Too often during this pandemic, ministers and mainstream media have chosen to focus on cultural or even biological reasons for the poor health outcomes of Black, Asian and ethnic minorities. This discounts the obvious fact that the employment and housing circumstances of people from BAME communities place them in contact with more people and heighten their risk of getting Covid-19. No amount of Vitamin D will fix this.Related
We can’t make the same mistakes with the vaccine. Ministers have rightly prioritised the clinically vulnerable in their vaccination rollout, acknowledging age and pre-existing medical health conditions as risk factors. But the failure to treat race as a risk factor shows they are still not taking structural racism seriously.
My colleague Apsana Begum MP has been leading the charge on this issue in Parliament. Just this week, she pressed the Prime Minister on prioritising BAME communities for vaccination and asked if he acknowledged that structural racism had led to these health disparities. In his response, he denied its existence.
A recent Joint Human Rights Committee report into Black people’s human rights revealed that 60% of Black people don’t feel the NHS protects their health to the same level as white people’s. This statistic is also closely mirrored in the Sage study which found up to 72% of Black people said they were unlikely to take the vaccine.
People from BAME communities have been more likely to receive fines for minor Covid breaches whilst government advisers have openly flouted these. Coupled with the government’s duplicitous record during the pandemic, it is clear that these issues of trust have only deepened in recent days.
Of course, these problems go even deeper. Until the government accepts that the inequalities faced by BAME people are a driving force behind poor health outcomes, we are only going to see more of the same.

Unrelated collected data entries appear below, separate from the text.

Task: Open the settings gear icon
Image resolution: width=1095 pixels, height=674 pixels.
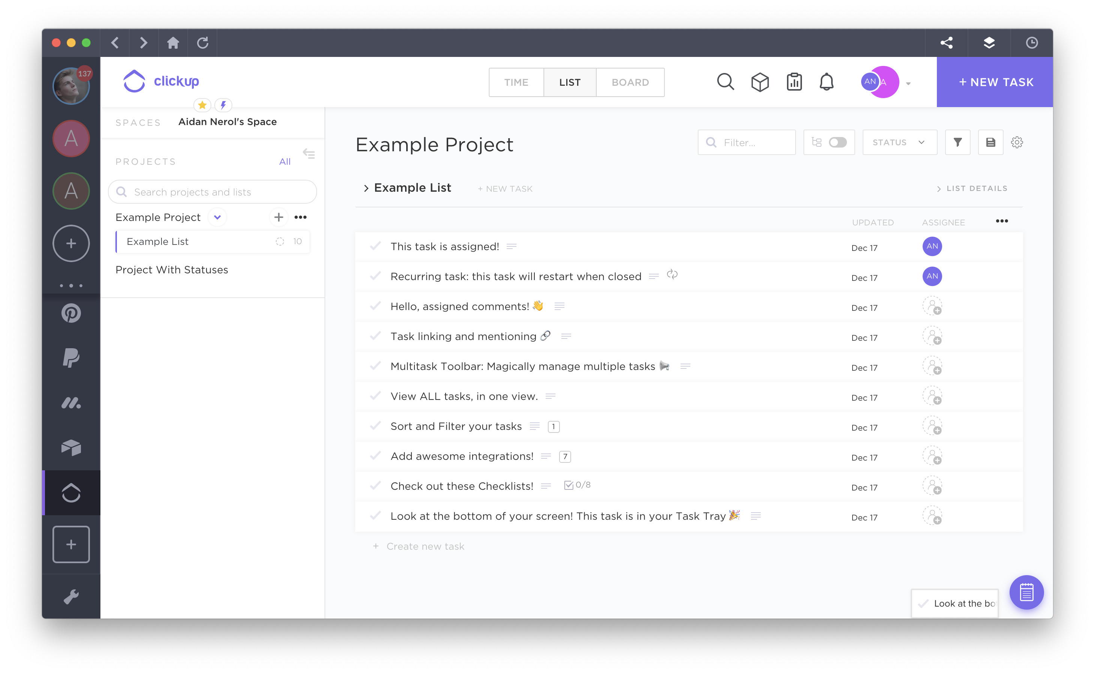Action: tap(1016, 142)
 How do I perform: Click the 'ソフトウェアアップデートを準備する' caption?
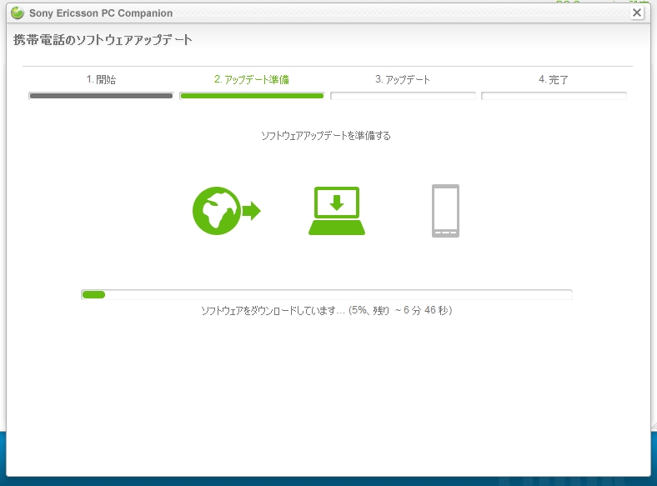point(326,136)
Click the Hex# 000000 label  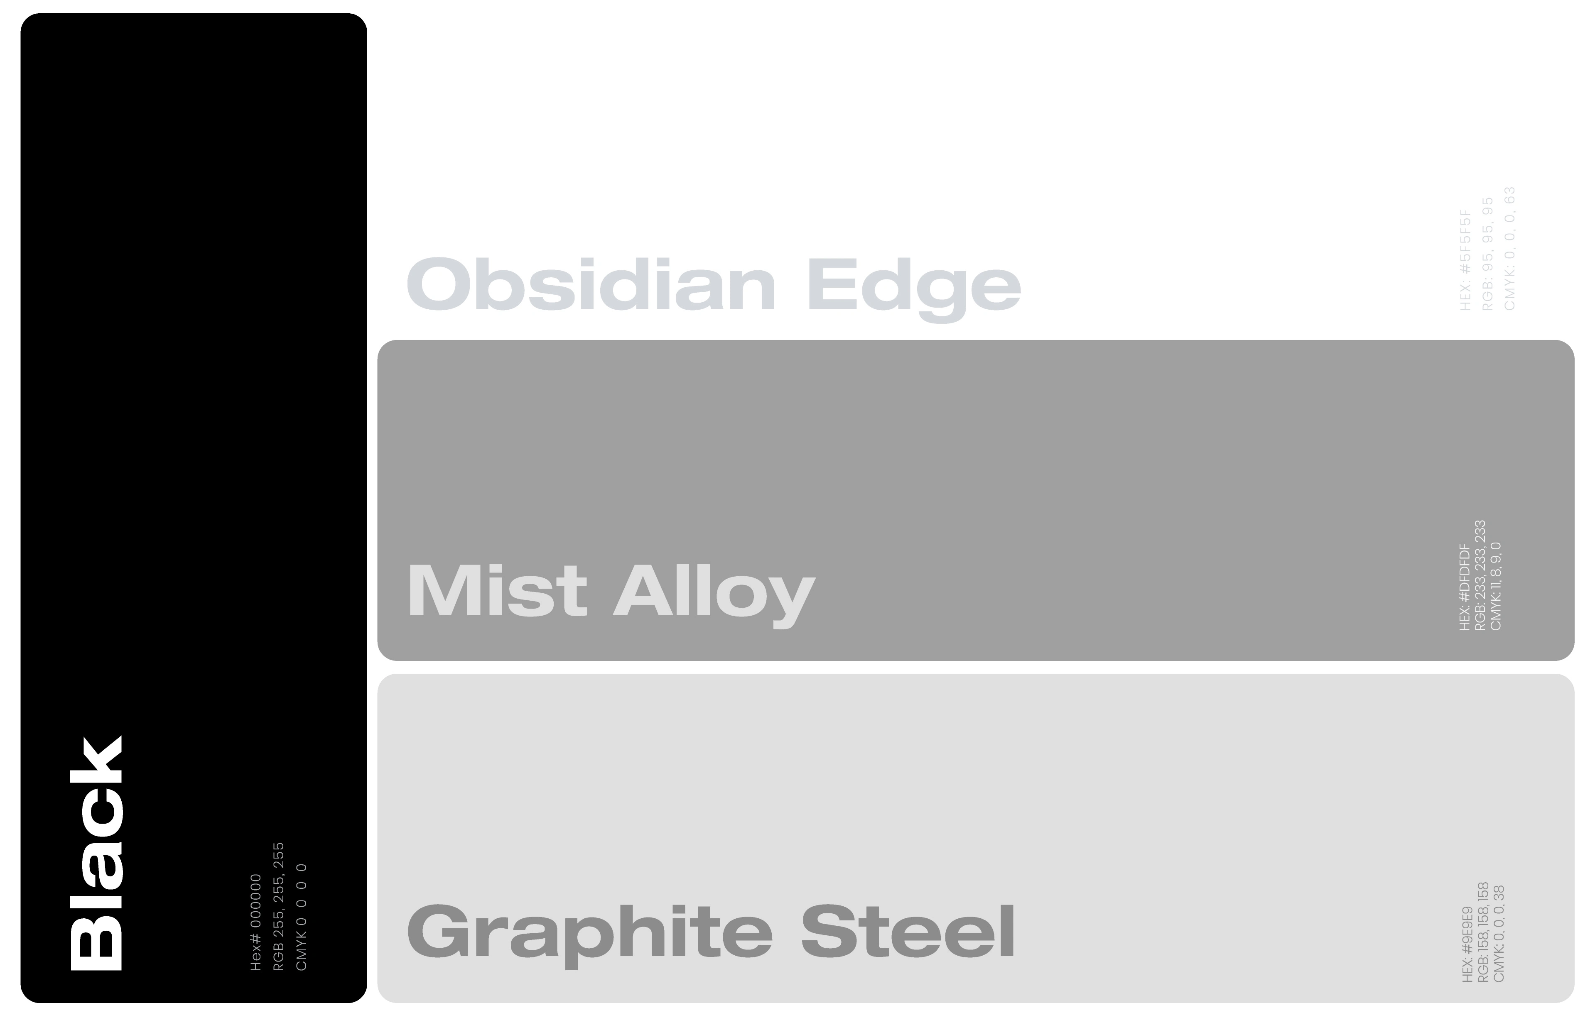tap(256, 922)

The Royal College of GPs has argued for the government to prioritise BAME communities for vaccination and run targeted public health campaigns to build confidence in the vaccine.
We also need culturally competent guidance during the vaccine rollout that addresses the additional risks people face from overcrowded housing and unsafe workplaces.
Finally, we must rigorously record ethnicity data to monitor uptake of the vaccine and be able to course correct quickly when things go wrong.
I was pleased to add my name to Apsana Begum MP’s recent call to put BAME communities at the heart of the vaccination drive. There is a mountain to climb if the government is to gain community confidence after decades of systemic neglect. This would be a step in the right direction.